All the political parties like to claim that they are family-friendly and offer policies that support families. One of the most crucial issues confronting Canadian families is early childhood education and care. Currently, only a small percentage of children have access to a regulated childcare space. Costs are prohibitive for many families, who rely on two incomes just to pay all the bills. Meanwhile, the benefits of access to high quality childcare and early learning programs are well-known: children learn better when they learn earlier, and affordable childcare can help to lift families out of poverty and strengthen the economic security of families, especially women.

CPJ believes that policies regarding childcare should be created with the intention of broadening choices for parents and providing opportunities for children. In order to assist parents of young families, CPJ believes that a national childcare program should be established in Canada, based on the principles of the best interest of children, affordability, accessibility, not-for-profit, quality, public funding and promotion of child development and learning.

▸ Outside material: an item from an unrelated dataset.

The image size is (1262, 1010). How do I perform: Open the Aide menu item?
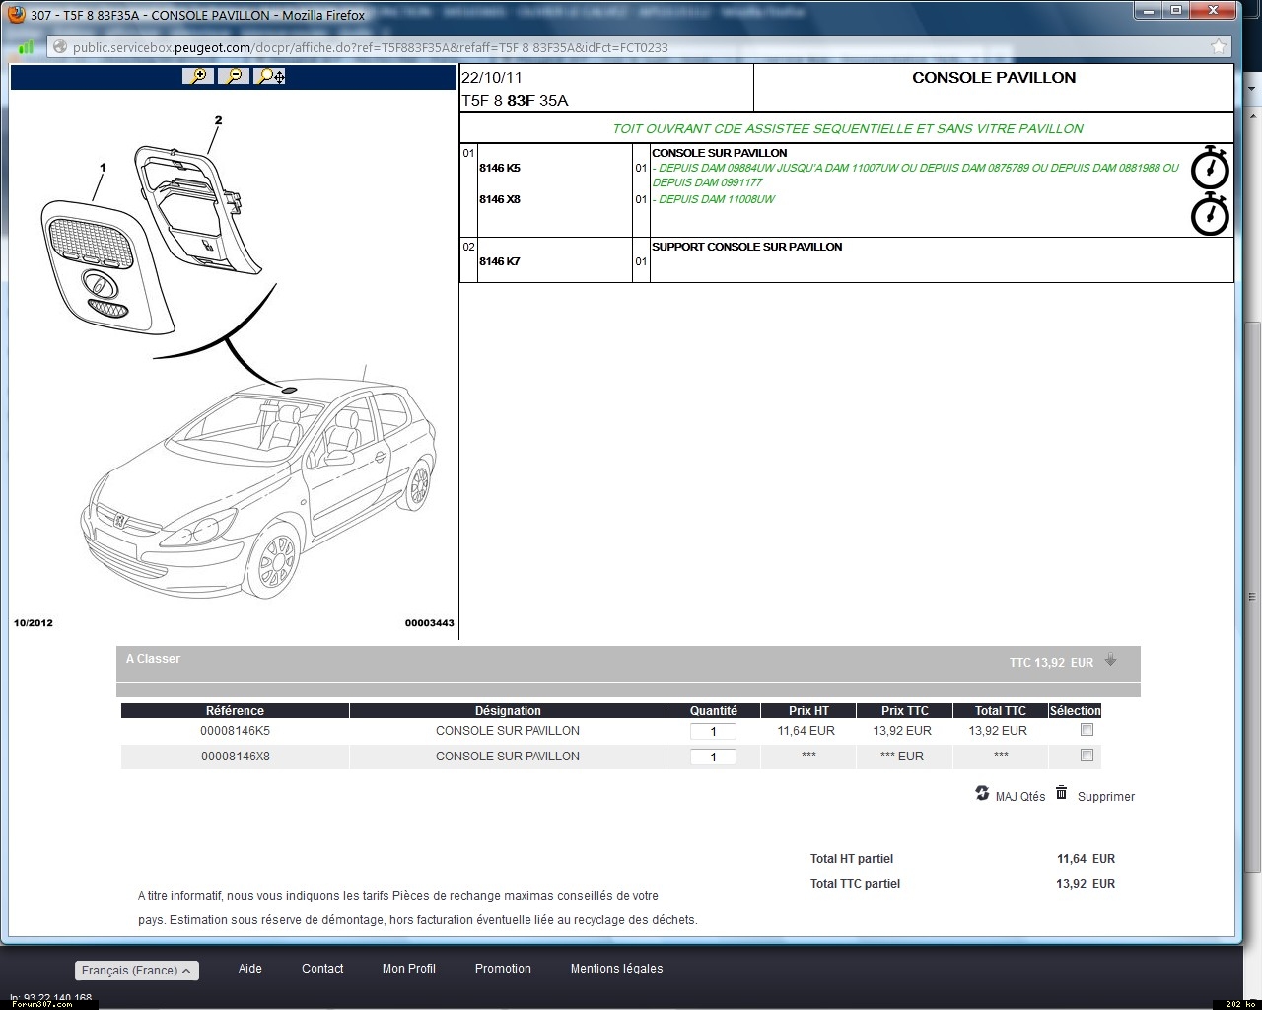coord(250,969)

The Dignity for All campaign, which CPJ co-convenes with Canada Without Poverty and Make Poverty History, has a series of draft recommendations on early learning and childcare, drawn from the expertise of members and supporters of the campaign. These recommendations include:

  • federal, provincial and territorial collaboration to create publicly funded early childhood education and care systems of high quality, affordable programs seamlessly blending care and education;
  • a strong leadership role for the federal government;
  • legislation clearly establishing national principles for care and education;
  • public planning and delivery;
  • and federal transfers of $1 billion, $1.6 billion and $2.3 billion over 3 years.

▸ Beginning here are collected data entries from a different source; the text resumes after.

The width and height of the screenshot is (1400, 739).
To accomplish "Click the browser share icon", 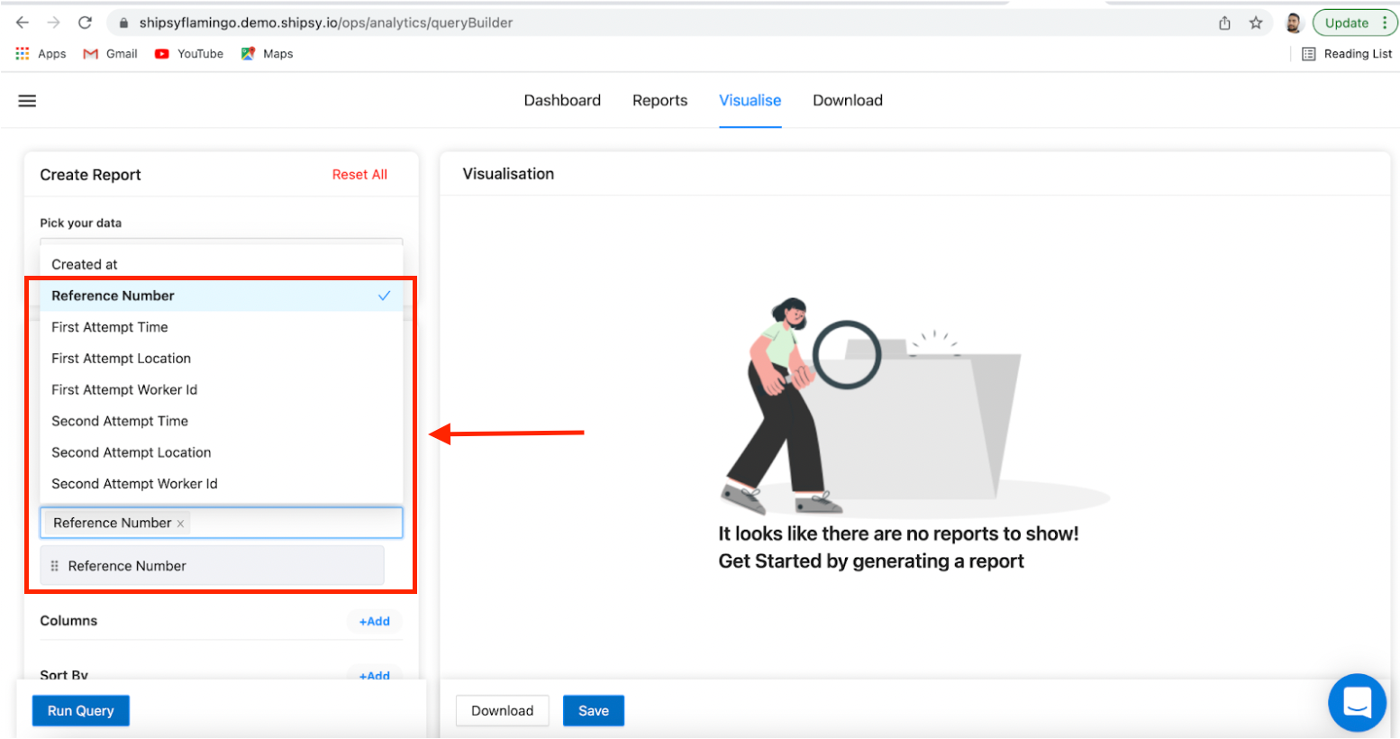I will (x=1224, y=23).
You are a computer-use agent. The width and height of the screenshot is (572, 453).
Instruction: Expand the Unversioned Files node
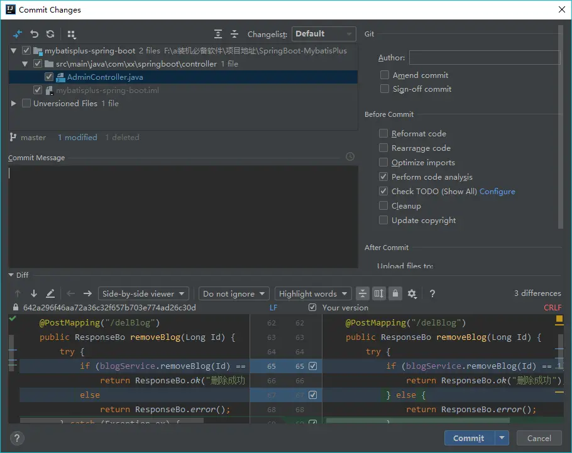point(14,103)
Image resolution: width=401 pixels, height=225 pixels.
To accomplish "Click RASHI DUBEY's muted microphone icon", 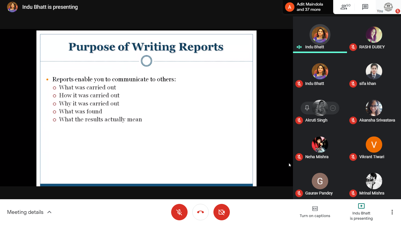I will [x=353, y=47].
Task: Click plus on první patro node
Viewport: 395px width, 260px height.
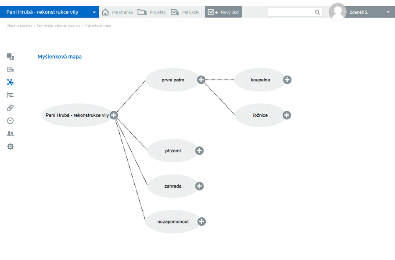Action: click(201, 80)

So how do the party platforms compare to these recommendations?

Conservative Party of Canada

The Conservative platform highlights the 2006 introduction of the Universal Child Care Benefit, $100 a month sent directly to parents of children under 6, as an indication of the Conservative government’s support for families. The platform makes no new promises on childcare, and does not explicitly mention early learning for children.

Green Party of Canada 

The Greens promise “flexible childcare with access for all,” in their platform. This includes a commitment to early childhood education, more workplace childcare spaces, and support for both stay-at-home parents and those in the workforce. The platform does not provide any details on what, specifically, the Green Party will do to achieve these goals. They do, however, outline a funding commitment of $500 million the first year, $700 million the second, and $1,000 million the third.

Liberal Party of Canada 

The Liberal platform offers a new Early Childhood Learning and Care Fund, beginning with a commitment of $500 million per year that will rise to $1 billion per year by the fourth year. They describe the Fund as a “new social infrastructure fund,” which provincial and territorial governments will be able to apply to in support of plans that create and operate new, affordable, high quality early learning and childcare spaces.

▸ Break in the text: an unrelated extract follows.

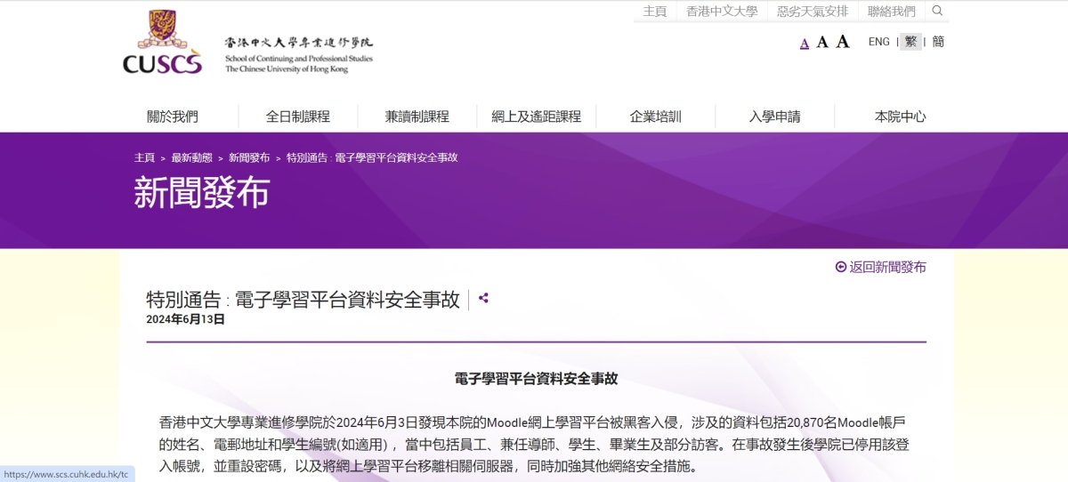The height and width of the screenshot is (482, 1068).
Task: Switch language to ENG
Action: [878, 42]
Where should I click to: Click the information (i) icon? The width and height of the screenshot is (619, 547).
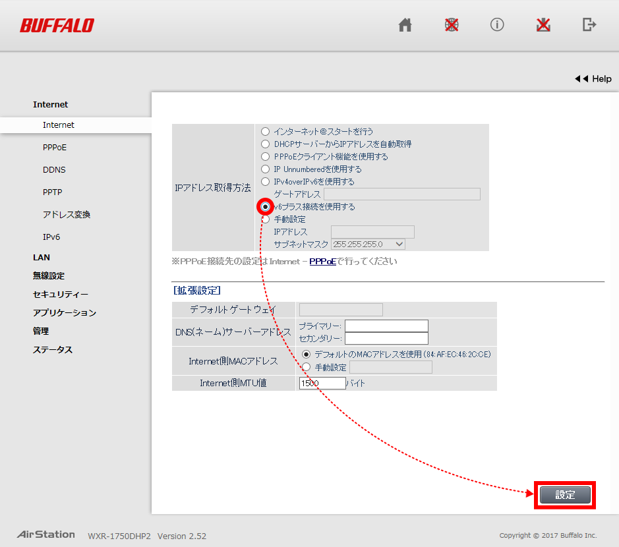(497, 25)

The long-term goal of the Liberal party is “a high-quality, affordable early childhood learning and care space for every Canadian family that wants one.” They recognize that such a goal requires cooperation with the provinces and territories, and the platform commits the Liberal Party to sustained collaboration with other governments in pursuit of this goal.

New Democratic Party of Canada

The NDP platform pledges cooperation with the provinces and territories to create and fund a Canada-wide childcare and early learning program enshrined in legislation. The details of the plan include: 25,000 spaces created each year for the next 4 years, improvements to community infrastructure to support the growth of spaces, and creation of “one-stop-shop” integrated, community-based, child-centered early learning and education centres for families.